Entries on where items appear
▬▬▬▬▬▬▬▬▬▬

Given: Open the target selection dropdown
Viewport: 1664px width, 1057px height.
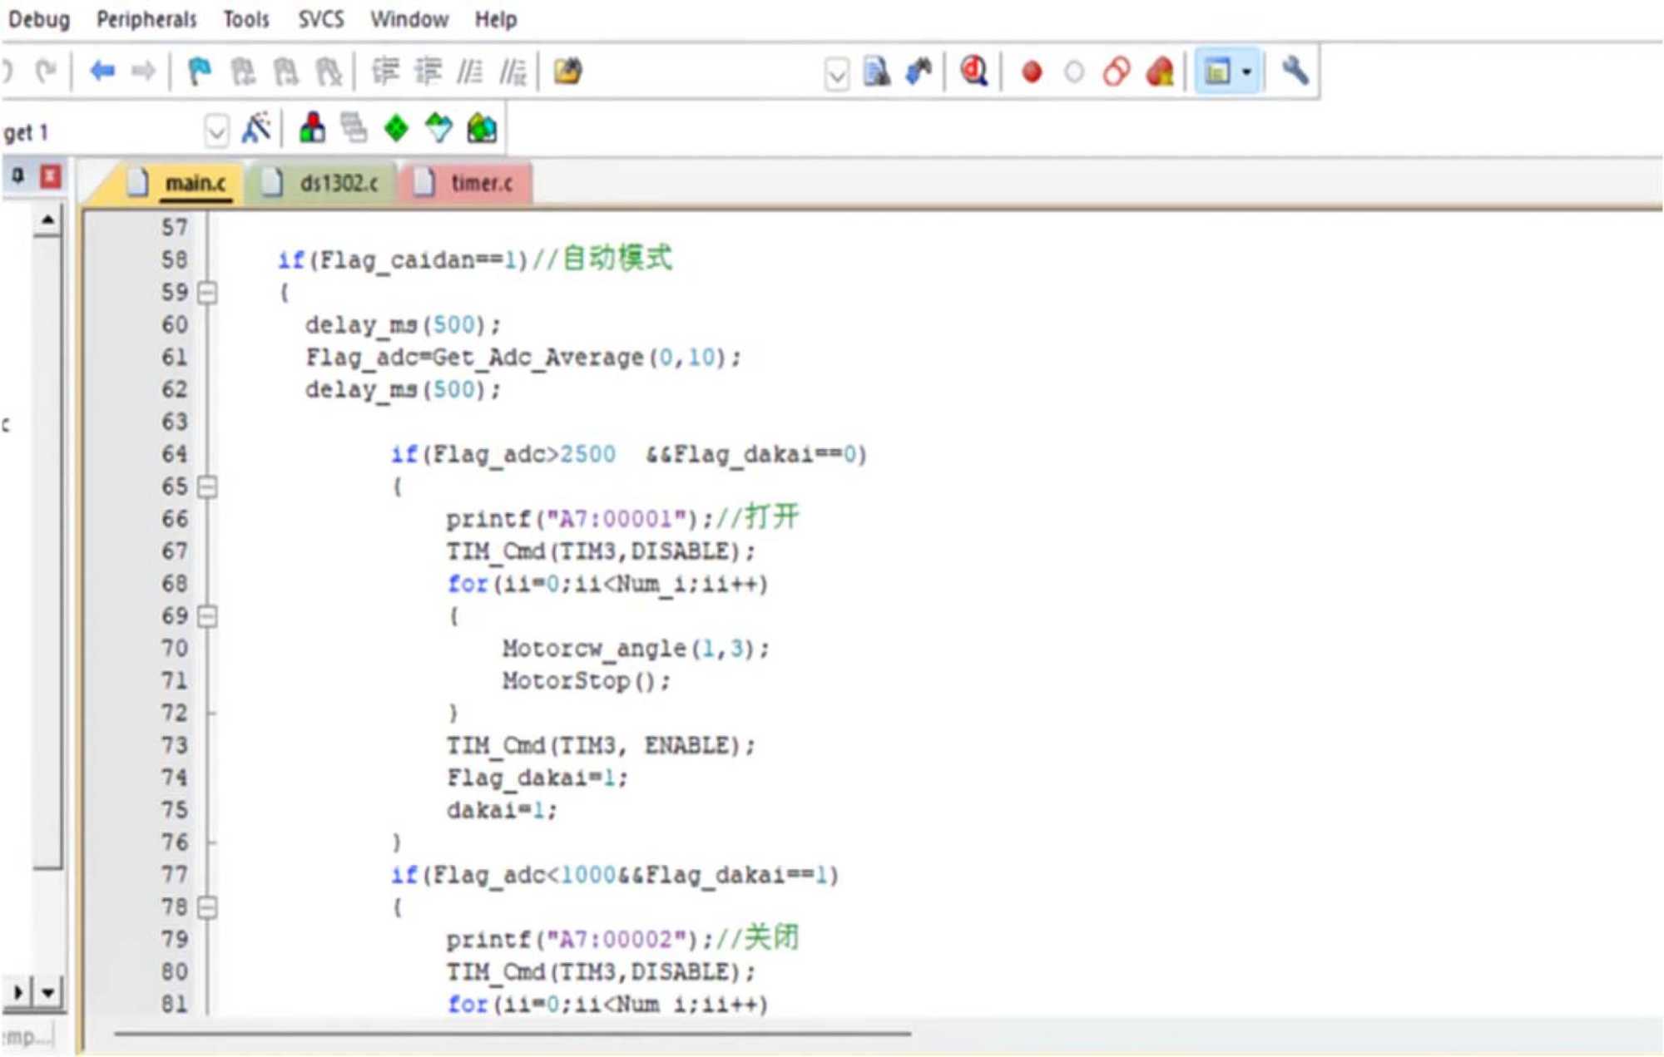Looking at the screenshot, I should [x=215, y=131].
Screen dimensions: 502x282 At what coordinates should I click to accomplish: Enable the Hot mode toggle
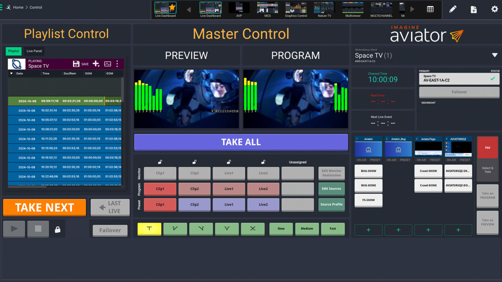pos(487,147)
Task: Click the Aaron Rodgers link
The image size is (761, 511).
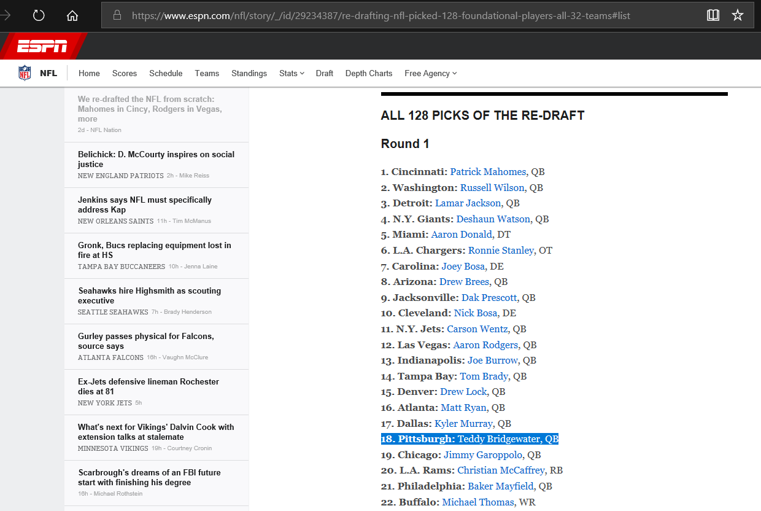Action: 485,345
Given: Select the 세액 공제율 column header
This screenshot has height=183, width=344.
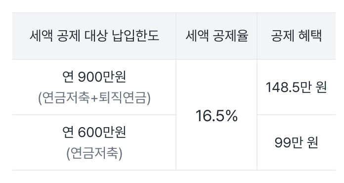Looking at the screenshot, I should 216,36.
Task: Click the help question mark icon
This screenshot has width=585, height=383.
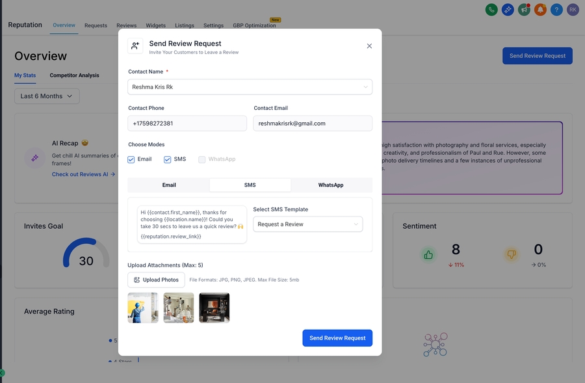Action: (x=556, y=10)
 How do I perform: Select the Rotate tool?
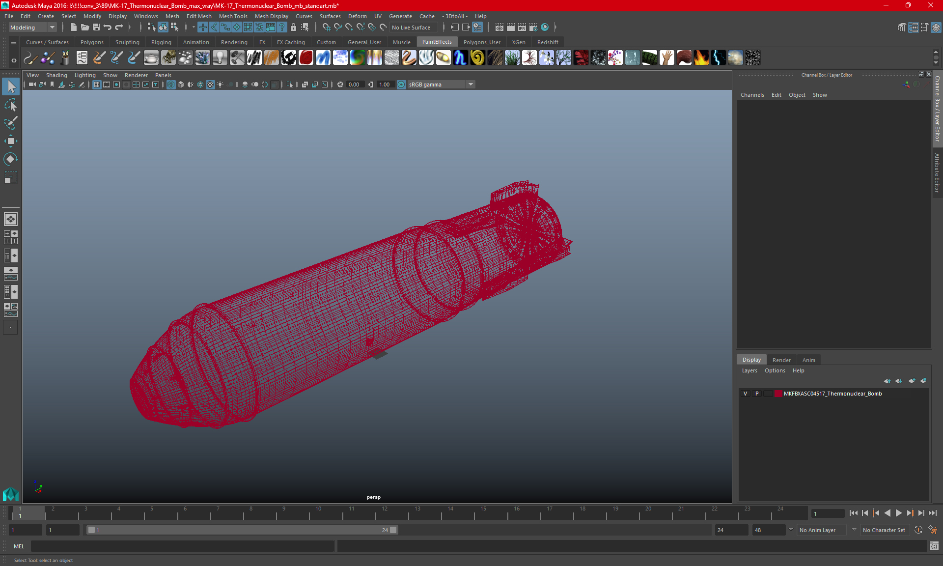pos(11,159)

▬▬▬▬▬▬▬▬▬▬

* **Given exercise**
Copy out all of the data above word for word, but leave out the pictures.

* **Response**
Given: Open the target selection dropdown
Viewport: 1664px width, 1057px height.
Looking at the screenshot, I should [x=215, y=131].
Screen dimensions: 502x282 At what coordinates should I click to accomplish: Enable the Hot mode toggle
pos(487,147)
Task: Click the Aaron Rodgers link
The image size is (761, 511).
Action: 485,345
Given: Select the 세액 공제율 column header
This screenshot has height=183, width=344.
Looking at the screenshot, I should 216,36.
Task: Click the help question mark icon
This screenshot has width=585, height=383.
Action: (x=556, y=10)
 How do I perform: Select the Rotate tool?
pos(11,159)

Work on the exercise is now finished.